TEXT PASSAGE Start Marker
Sumar Deen, Georgia State University News

ATLANTA—Tammy Hughes (B.S.W. ‘16, M.S.W. ‘17) starts her workday tallying open shelter beds for individuals who would otherwise be sleeping outside in downtown Atlanta.

From there she moves to curating negative COVID-19 test results addressed to individuals with whom her homeless outreach team has connected. Negative results are now required for admission to most homeless shelters, so those without reliable technology send their test results to Hughes’ email address.

Armed with the negative results, she and her team hit the streets to distribute them and assist their owners with the next steps towards ending homelessness.

Hughes is the social impact director at Central Atlanta Progress (CAP), a nonprofit community development organization. For her, the work of connecting vulnerable populations with community resources has always been a passion.

It became her profession with her studies at the Andrew Young School of Policy Studies.

“The social work program at Georgia State was an easy choice. Instead of being clinically focused like many others, it’s community-based,” she said. “I was drawn to the belief that the community is our classroom.”

Hughes’ ties with the school helped her land her current position.
TEXT PASSAGE End Marker
RECORDS PROVIDED Start Marker
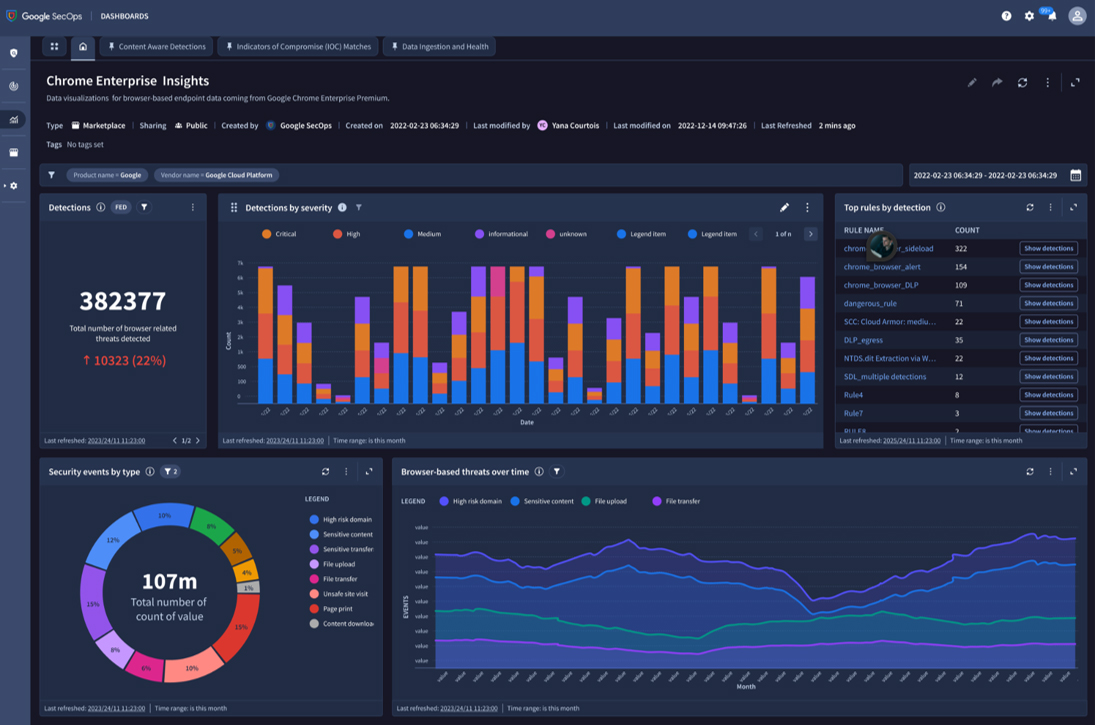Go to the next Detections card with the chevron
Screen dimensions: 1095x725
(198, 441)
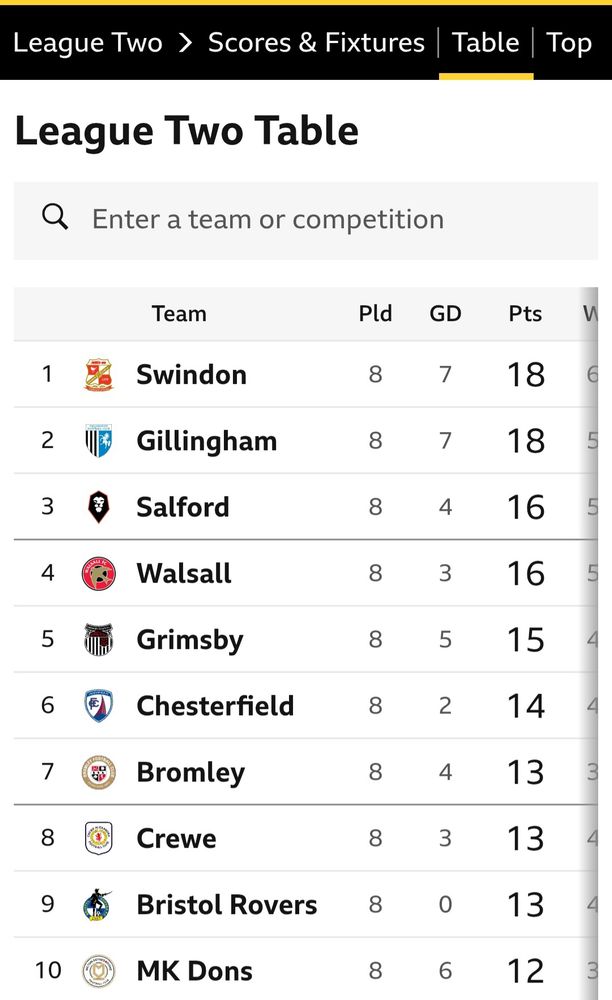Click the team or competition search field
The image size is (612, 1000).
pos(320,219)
RECORDS PROVIDED End Marker
RECORDS PROVIDED Start Marker
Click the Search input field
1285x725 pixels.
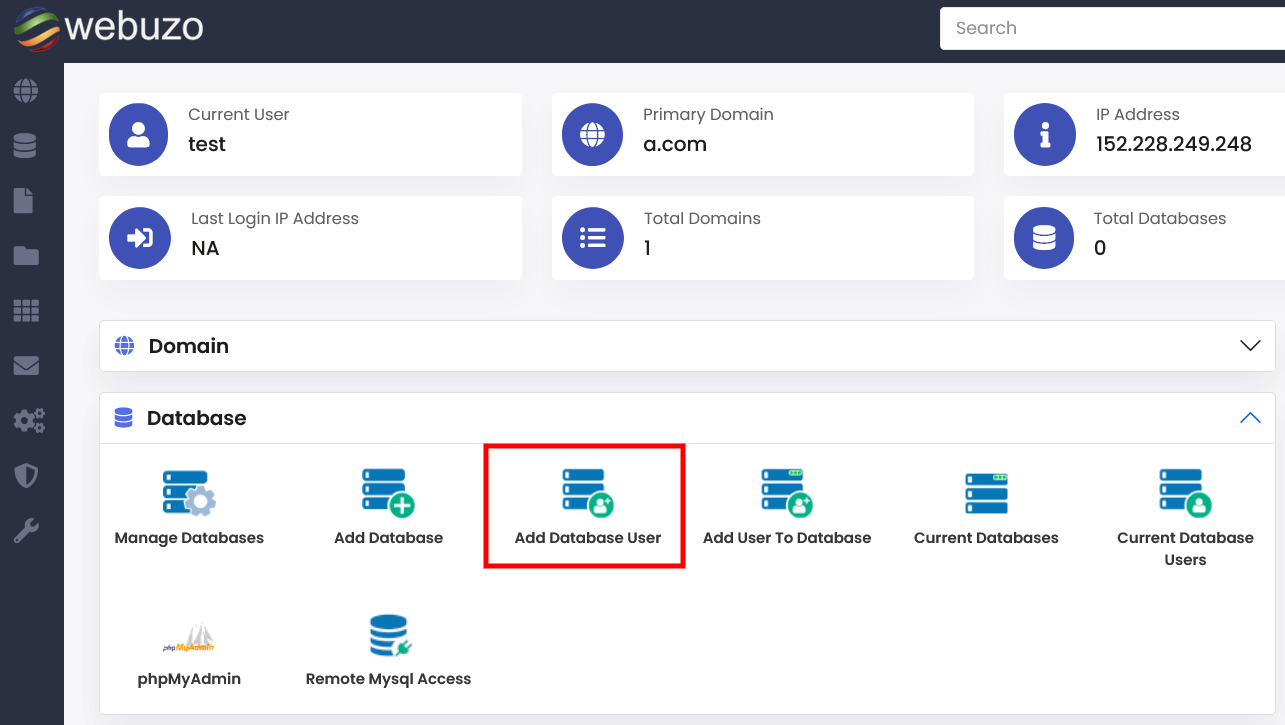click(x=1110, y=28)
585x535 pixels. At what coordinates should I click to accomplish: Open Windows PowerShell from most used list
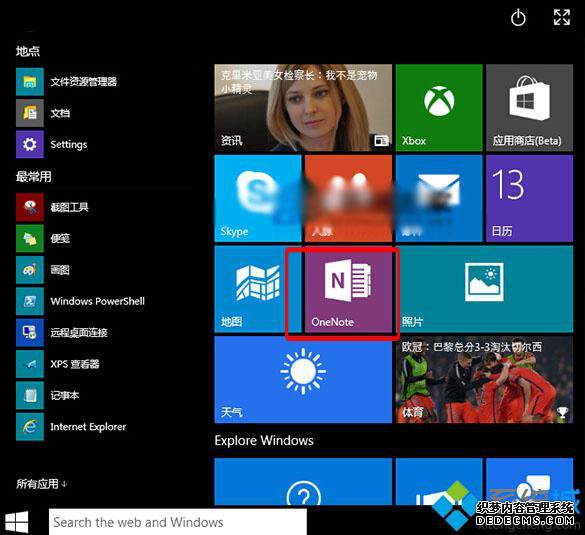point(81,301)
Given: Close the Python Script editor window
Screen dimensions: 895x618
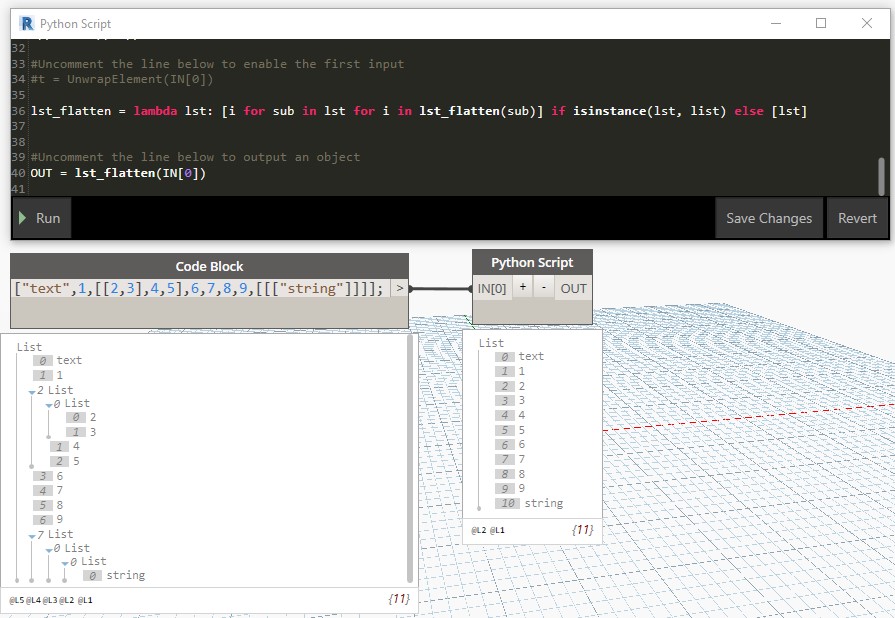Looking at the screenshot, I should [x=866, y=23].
RECORDS PROVIDED End Marker
USING THE INFORMATION –
(a) In the Tammy Hughes article, why do people send their COVID-19 test results to Hughes' email address?
(b) Switch "the streets" to "the sidewalks" in the Tammy Hughes article, giving the passage again starting at "Armed with the" and ending at "towards ending homelessness.".

WRITTEN ANSWERS –
(a) Most homeless shelters now require a negative result for admission. People without reliable technology send their results to her email, and her outreach team then brings the results to them on the street.

(b)
Armed with the negative results, she and her team hit the sidewalks to distribute them and assist their owners with the next steps towards ending homelessness.